■ Given entries ■
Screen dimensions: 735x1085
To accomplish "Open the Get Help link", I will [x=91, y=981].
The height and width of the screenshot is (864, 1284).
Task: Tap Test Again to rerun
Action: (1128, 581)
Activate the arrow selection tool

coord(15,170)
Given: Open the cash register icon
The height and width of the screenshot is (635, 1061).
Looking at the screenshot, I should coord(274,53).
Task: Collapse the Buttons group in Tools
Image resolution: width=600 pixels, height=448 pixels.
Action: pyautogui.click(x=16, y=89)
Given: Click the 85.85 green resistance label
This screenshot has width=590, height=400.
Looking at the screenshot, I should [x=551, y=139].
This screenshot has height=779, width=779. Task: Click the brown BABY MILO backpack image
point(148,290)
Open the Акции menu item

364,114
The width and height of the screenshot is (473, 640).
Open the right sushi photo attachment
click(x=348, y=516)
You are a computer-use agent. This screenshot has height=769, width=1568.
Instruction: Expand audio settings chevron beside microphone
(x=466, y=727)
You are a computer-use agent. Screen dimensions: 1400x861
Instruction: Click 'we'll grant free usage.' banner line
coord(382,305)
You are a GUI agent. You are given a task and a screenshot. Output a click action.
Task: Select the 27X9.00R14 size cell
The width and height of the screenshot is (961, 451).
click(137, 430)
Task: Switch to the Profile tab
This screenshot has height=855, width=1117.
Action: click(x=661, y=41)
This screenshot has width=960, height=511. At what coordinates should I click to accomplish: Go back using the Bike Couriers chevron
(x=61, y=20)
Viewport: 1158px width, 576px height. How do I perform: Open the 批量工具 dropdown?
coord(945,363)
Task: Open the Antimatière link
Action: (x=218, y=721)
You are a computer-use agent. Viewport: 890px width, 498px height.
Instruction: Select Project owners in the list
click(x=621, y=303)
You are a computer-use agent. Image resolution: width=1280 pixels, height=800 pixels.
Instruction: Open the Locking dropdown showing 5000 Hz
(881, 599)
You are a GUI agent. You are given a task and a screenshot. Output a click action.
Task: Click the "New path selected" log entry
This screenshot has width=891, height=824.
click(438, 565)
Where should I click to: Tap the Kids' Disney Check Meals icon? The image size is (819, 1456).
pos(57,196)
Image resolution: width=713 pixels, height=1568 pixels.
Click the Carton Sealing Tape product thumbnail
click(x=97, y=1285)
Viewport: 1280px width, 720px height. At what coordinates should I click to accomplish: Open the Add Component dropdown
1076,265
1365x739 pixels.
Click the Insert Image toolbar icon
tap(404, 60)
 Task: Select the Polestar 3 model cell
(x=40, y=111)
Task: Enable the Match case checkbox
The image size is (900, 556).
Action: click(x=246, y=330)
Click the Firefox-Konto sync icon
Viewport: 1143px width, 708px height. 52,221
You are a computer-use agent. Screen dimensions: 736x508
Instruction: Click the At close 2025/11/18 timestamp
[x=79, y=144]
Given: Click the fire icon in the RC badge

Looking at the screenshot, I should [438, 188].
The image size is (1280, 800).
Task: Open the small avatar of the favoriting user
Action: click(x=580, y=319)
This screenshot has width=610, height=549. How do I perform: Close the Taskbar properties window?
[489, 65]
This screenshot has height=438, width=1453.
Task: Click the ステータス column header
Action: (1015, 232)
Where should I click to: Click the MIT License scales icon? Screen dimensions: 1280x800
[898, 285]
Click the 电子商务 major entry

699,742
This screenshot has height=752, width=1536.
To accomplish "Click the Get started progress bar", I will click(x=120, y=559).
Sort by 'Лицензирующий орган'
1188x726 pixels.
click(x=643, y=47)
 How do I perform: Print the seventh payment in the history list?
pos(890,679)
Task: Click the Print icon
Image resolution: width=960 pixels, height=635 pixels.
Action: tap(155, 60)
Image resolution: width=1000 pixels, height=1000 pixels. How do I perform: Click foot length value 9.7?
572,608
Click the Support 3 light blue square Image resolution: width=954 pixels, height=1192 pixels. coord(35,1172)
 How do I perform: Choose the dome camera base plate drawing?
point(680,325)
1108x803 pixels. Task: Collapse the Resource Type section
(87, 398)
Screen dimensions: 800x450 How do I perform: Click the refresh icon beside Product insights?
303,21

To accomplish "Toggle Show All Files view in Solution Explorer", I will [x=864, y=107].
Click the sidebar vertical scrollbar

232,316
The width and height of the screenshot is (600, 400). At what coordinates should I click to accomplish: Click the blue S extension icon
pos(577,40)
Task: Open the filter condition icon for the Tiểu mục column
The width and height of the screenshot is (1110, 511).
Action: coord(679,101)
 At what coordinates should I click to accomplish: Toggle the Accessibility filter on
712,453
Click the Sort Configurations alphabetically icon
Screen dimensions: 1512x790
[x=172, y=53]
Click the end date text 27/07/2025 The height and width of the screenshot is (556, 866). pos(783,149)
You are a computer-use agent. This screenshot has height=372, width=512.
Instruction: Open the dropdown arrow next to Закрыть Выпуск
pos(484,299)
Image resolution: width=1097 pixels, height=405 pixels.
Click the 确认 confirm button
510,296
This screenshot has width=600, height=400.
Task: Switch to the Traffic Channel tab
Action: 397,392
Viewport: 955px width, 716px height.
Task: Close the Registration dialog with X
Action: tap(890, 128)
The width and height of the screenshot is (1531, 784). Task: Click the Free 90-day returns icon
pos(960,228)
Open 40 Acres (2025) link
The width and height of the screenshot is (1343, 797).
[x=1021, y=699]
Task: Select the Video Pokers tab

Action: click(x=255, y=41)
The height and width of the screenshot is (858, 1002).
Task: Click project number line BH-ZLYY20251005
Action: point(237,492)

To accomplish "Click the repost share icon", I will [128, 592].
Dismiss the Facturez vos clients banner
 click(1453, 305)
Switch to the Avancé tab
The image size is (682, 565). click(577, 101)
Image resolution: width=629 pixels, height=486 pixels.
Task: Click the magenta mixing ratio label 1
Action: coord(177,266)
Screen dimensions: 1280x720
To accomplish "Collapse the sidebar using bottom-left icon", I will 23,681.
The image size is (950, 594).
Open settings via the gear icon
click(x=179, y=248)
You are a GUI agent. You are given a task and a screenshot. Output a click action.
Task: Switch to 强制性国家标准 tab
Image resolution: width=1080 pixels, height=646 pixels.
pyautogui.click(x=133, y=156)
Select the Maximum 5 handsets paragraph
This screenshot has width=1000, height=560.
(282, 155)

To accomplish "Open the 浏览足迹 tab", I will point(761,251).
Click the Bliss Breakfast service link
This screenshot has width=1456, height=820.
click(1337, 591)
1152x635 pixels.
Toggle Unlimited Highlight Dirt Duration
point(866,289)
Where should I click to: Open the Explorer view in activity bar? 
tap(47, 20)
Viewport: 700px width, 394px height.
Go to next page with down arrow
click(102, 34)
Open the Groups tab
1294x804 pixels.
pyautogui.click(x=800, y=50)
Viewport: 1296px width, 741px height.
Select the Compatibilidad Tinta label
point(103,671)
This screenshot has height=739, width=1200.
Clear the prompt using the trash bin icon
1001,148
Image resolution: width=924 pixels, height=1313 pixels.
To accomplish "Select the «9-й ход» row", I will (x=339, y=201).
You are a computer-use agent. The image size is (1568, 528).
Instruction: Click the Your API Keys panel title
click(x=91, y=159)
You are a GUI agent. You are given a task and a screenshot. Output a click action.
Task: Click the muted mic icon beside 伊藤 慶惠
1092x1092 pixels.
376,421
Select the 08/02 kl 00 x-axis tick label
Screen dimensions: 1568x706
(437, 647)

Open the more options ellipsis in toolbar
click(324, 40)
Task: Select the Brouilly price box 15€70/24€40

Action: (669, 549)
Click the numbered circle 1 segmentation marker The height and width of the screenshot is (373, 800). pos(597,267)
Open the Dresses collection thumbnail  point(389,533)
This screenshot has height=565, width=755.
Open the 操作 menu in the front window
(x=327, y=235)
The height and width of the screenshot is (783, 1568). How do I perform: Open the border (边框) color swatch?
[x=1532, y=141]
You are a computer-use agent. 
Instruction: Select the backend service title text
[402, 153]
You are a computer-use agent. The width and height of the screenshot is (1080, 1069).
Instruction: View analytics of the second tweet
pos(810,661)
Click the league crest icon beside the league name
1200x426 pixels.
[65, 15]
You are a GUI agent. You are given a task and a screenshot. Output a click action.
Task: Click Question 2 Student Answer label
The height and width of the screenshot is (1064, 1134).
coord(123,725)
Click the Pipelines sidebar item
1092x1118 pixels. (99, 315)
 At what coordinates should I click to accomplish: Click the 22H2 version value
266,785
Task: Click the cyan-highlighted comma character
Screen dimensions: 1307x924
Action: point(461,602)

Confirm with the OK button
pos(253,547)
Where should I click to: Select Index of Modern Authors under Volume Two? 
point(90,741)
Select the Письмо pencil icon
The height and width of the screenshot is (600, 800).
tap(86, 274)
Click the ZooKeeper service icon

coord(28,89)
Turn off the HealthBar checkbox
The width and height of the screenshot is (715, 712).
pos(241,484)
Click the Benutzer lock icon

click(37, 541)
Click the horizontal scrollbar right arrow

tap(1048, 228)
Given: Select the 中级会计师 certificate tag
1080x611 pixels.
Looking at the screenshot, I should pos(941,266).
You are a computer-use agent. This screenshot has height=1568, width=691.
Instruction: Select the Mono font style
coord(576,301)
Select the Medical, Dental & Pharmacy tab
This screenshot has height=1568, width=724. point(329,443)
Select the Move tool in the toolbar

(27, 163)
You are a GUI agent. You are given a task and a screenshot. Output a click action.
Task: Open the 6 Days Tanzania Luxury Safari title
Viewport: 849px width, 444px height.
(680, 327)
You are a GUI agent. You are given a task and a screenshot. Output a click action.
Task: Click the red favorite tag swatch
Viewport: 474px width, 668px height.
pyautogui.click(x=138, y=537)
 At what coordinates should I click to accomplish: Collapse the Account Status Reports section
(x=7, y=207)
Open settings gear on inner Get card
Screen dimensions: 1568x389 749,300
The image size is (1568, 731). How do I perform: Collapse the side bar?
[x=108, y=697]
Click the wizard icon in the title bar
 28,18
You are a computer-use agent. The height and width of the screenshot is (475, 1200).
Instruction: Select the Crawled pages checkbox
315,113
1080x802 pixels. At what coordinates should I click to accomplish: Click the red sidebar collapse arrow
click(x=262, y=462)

■ Task directions ■
Every line from the start of the material above through the line that contains "Task: Collapse the Buttons group in Tools" must be written out exactly, with both ends included.

■ Result for this task ■
Screen dimensions: 735x1085
To accomplish "Open the Get Help link", I will [x=91, y=981].
The height and width of the screenshot is (864, 1284).
Task: Tap Test Again to rerun
Action: (1128, 581)
Activate the arrow selection tool

coord(15,170)
Given: Open the cash register icon
The height and width of the screenshot is (635, 1061).
Looking at the screenshot, I should coord(274,53).
Task: Collapse the Buttons group in Tools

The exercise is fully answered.